*Required task*. Format each line of the records below as one string in a JSON list, skipping blank lines. Leave the pictures out.
# start of Provided data
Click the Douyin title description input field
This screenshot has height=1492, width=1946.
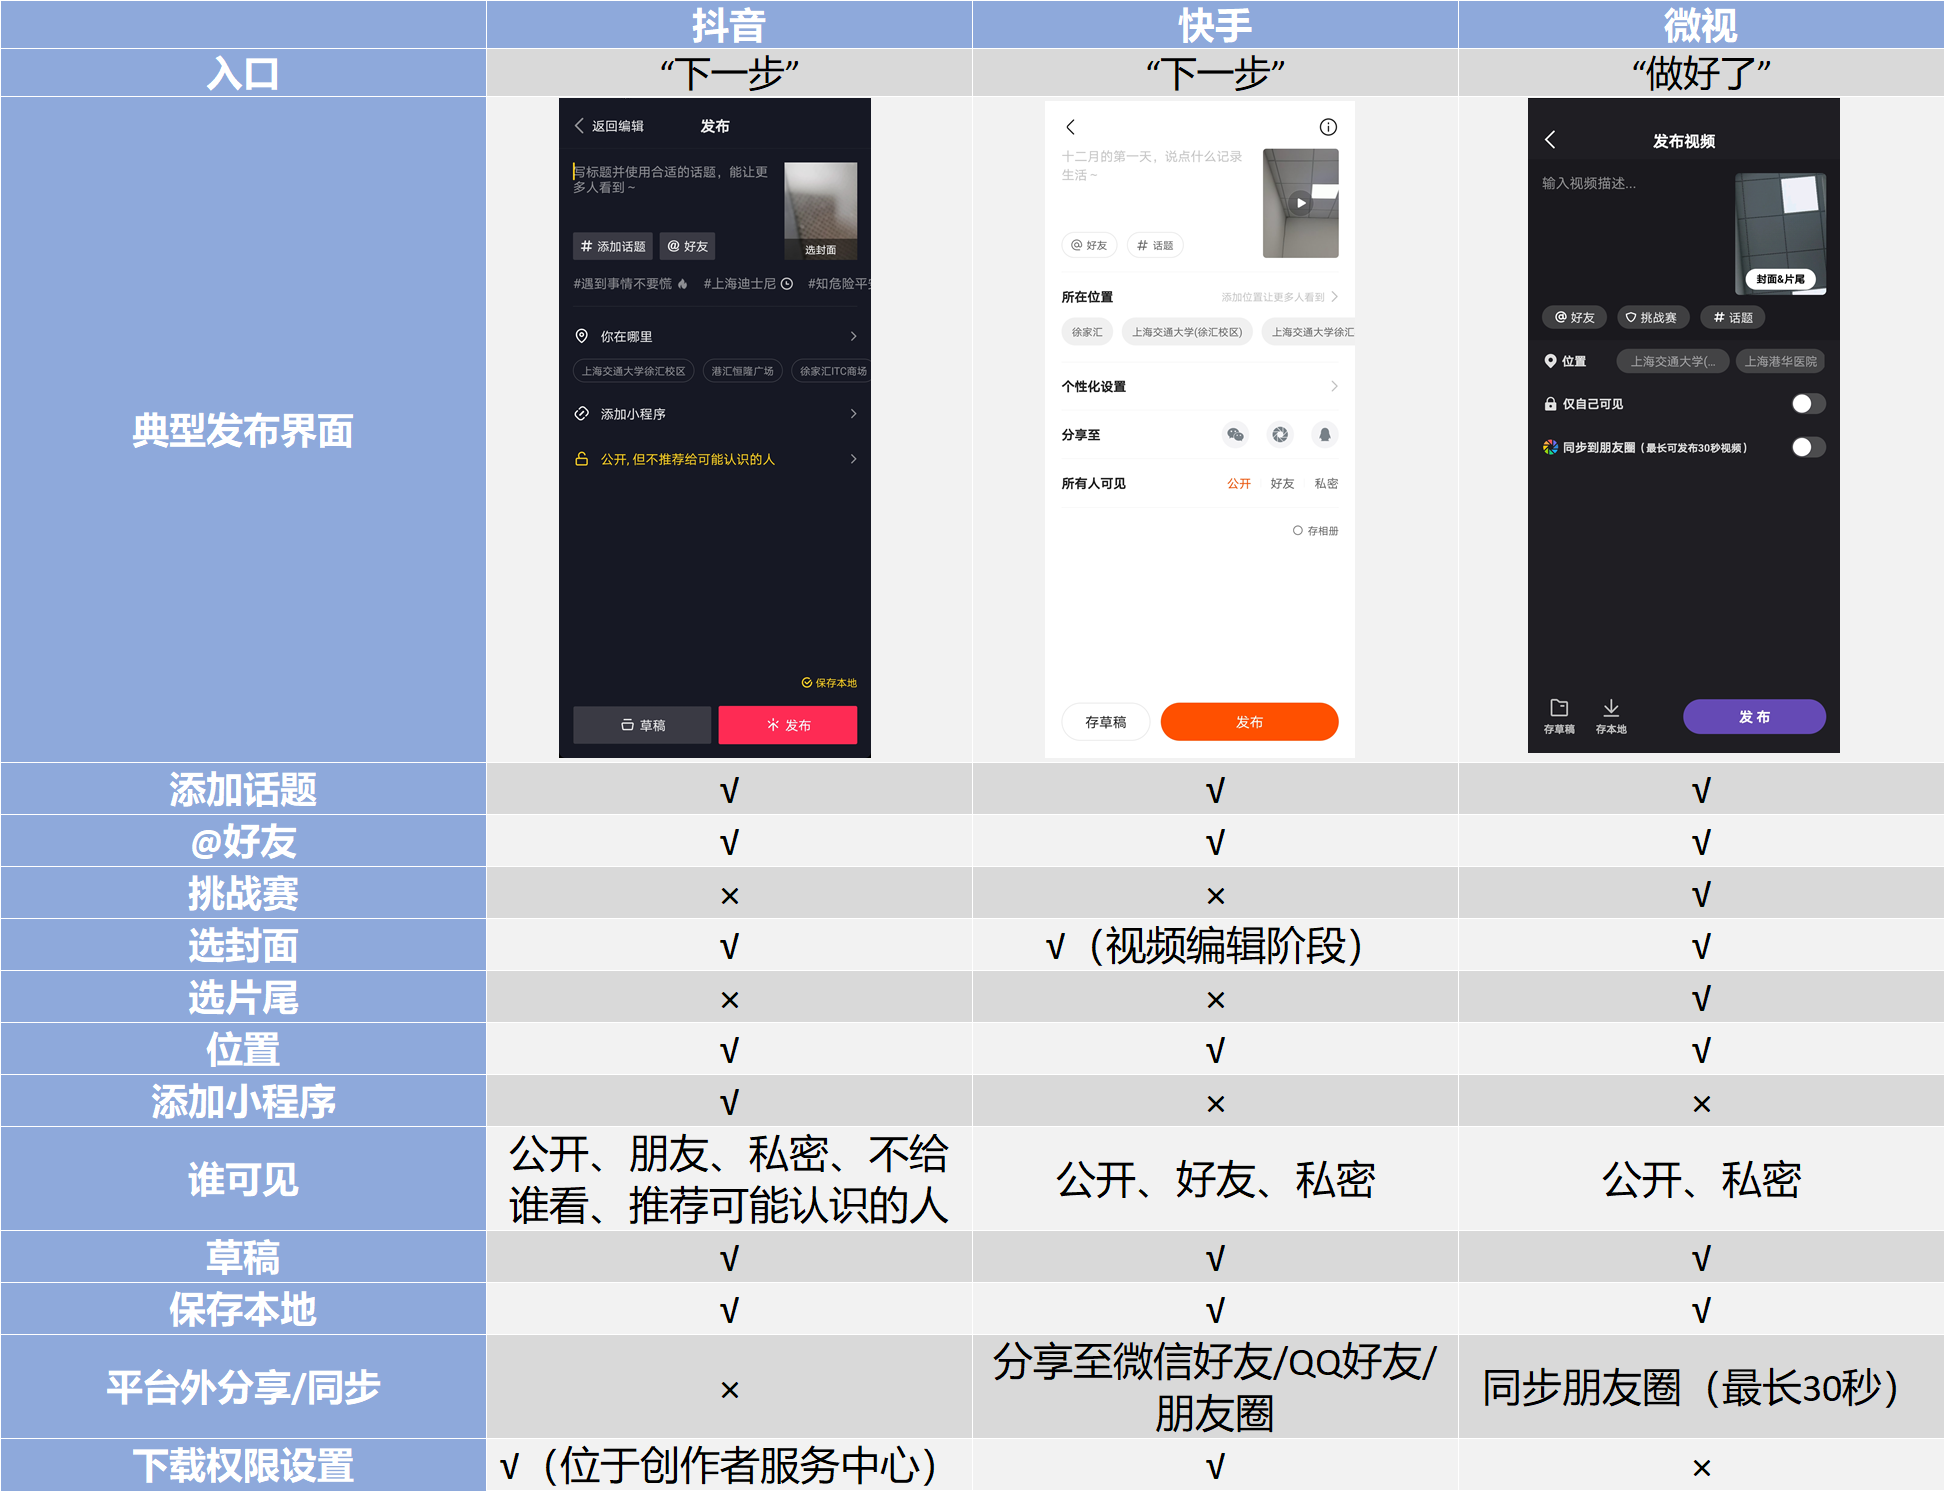tap(672, 180)
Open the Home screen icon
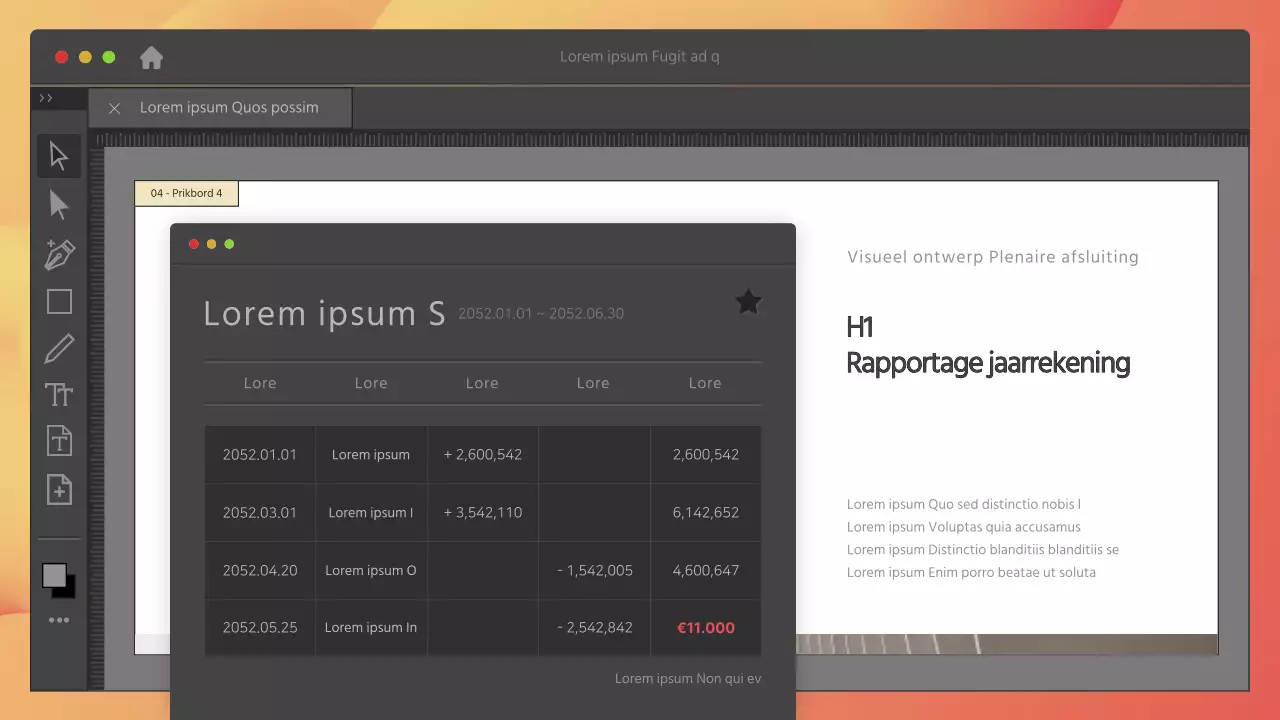1280x720 pixels. point(151,58)
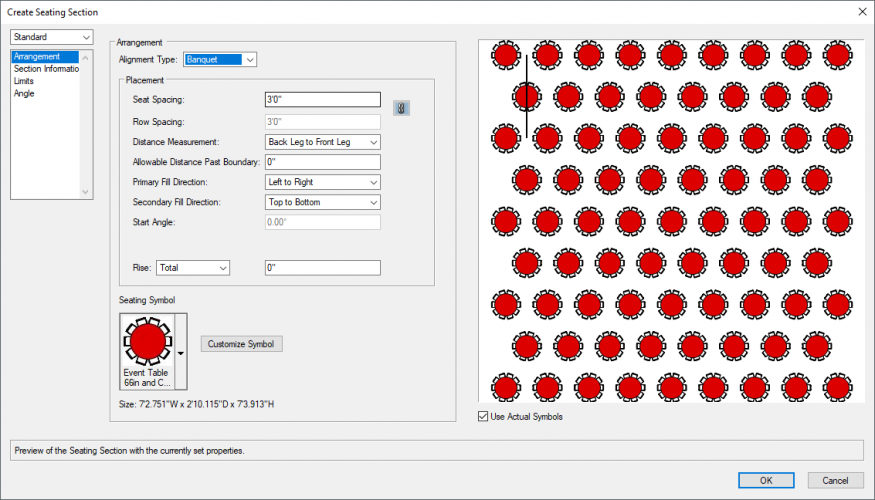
# end of Provided data
*Response to the exercise*.
[
  "Click the Douyin title description input field",
  "This screenshot has height=1492, width=1946.",
  "tap(672, 180)",
  "Open the Home screen icon",
  "1280x720 pixels. point(151,58)"
]